# [Exercise requirements]
1. In the passage on clean energy job losses, how many clean energy workers lost their jobs in March?
2. Explain, in one to three sentences, why the passage on clean energy job losses says energy efficiency work is hard to carry out during the crisis.
3. Please extend the passage on clean energy job losses, starting after its final sentence.

A new analysis finds that, in March, the economic crisis associated with the coronavirus pandemic resulted in over 106,000 workers who are employed by clean energy businesses such as solar installers, wind developers, and energy efficiency-related businesses, losing their jobs. Layoffs continued in April and could eventually number more than 500,000, or about 15% of the nation’s 3.4 million clean energy workers. The energy efficiency sector — lighting, HVAC (Heating Ventilation & Air Conditioning), insulation, and construction workers — is the hardest hit, absorbing almost two-thirds of clean energy job losses.
The pull-back in energy efficiency also hurts in other ways. In addition to providing tremendous economic benefits, investments in energy efficiency reduce carbon emissions, keep utility bills affordable, reduce air and water pollution, and make homes and workplaces healthier and more comfortable. In fact, studies show that health care costs go down substantially when homes, schools, and workplaces get energy efficiency retrofits. But, the in-person nature of energy efficiency work makes it challenging under the current stay-at-home restrictions.
In an effort to find solutions that might allow some energy efficiency work to continue during the crisis, the Coalition reached out to utility members and partners in the region to hear how they are adapting to the crisis and working with efficiency program implementers to keep programming as strong as possible in the long-term. We found that utilities are quickly pivoting to enable their programs to serve customers safely even as residential energy use increases during the crisis, business realities change, and energy efficiency workers worry about their health and their next paycheck.

# [Information provided]

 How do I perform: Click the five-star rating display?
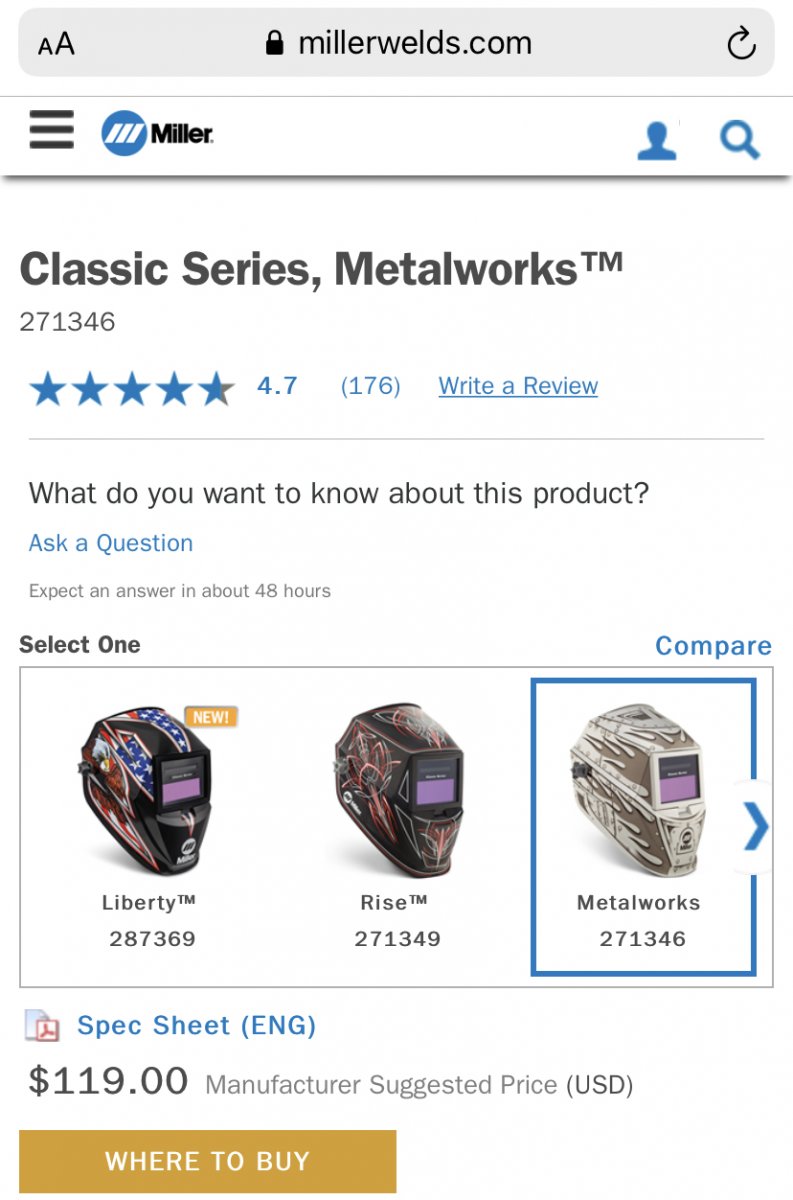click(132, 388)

...

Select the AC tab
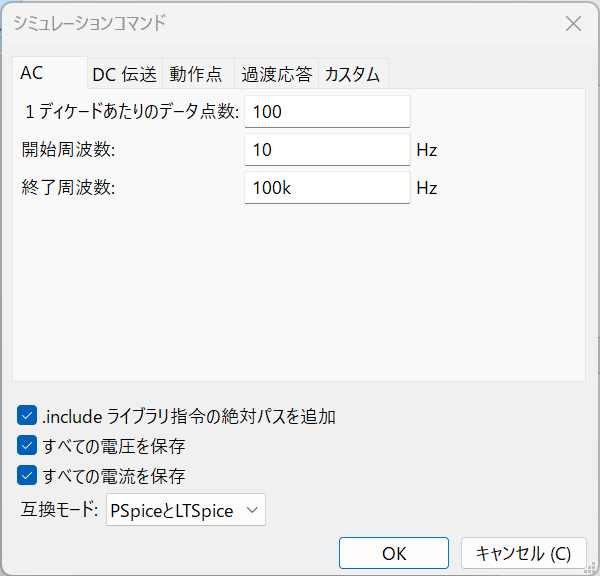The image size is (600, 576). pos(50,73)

* * *

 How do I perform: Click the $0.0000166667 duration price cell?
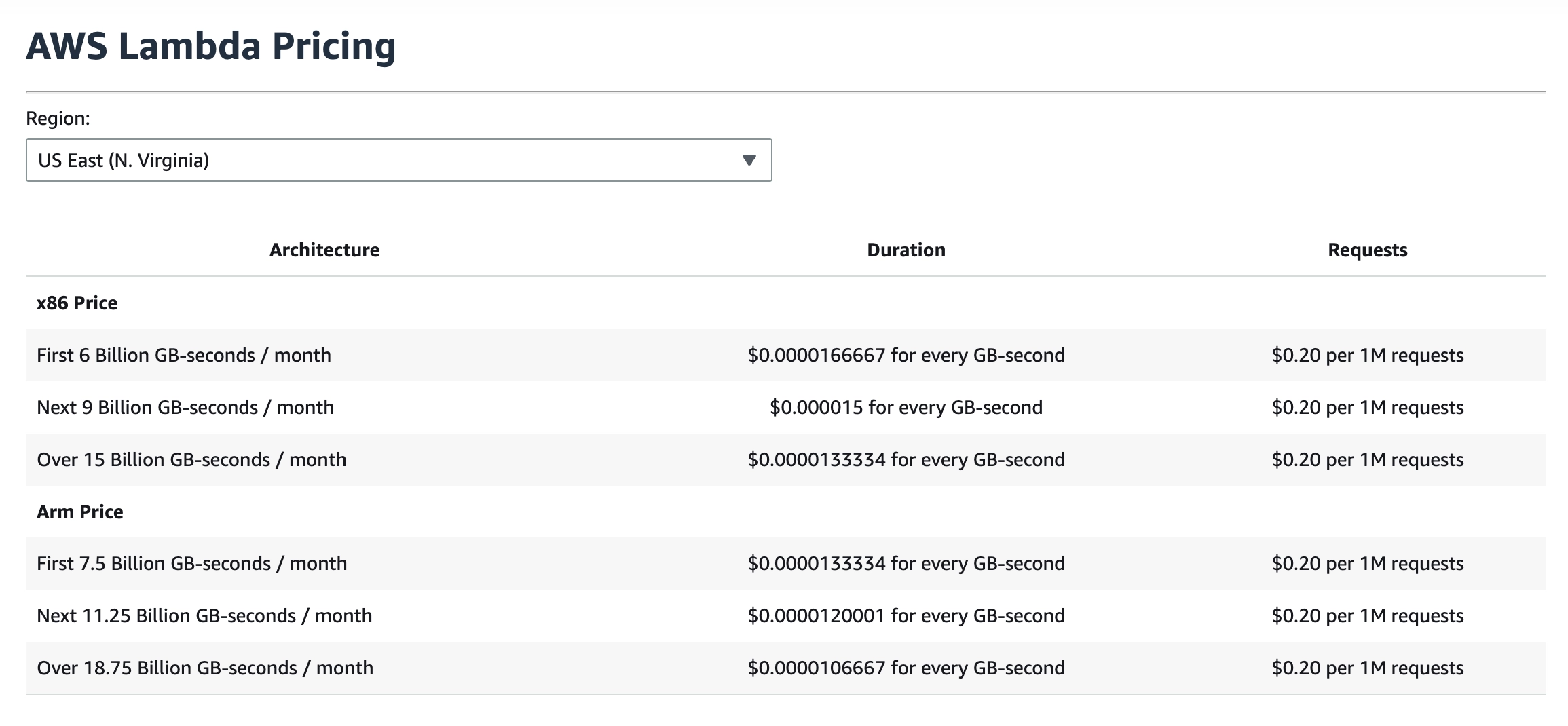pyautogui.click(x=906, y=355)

# [Numbered responses]
1. Over 106,000 workers lost their jobs in March.

2. Energy efficiency work has to be done in person. That makes it hard to carry out under the current stay-at-home restrictions.

3.
In the Northwest, where Stay at Home orders are causing people to spend more time at home and make greater use of lights, appliances, devices and heating systems:
- Many utilities, such as Portland General Electric, Avista, and the Energy Trust of Oregon provide DIY tips for reducing energy use and making homes more comfortable.
- Utilities are also promoting self-installed products, such as smart thermostats, that can result in big energy savings. This month, Snohomish PUD is offering special pricing in their online marketplace.
- Some utilities are providing energy savings kits, which usually include high efficiency lightbulbs, smart power strips, and other easy to use technologies. The Energy Trust of Oregon is working closely with its utilities and community action agencies to increase distribution of these kits in the community and especially among lower income households.
In addition, with many commercial facilities shuttered, Puget Sound Energy is providing tips to small business customers for operating unoccupied facilities safely. Other utilities, like Avista, are reaching out directly to small businesses to discuss short-term opportunities.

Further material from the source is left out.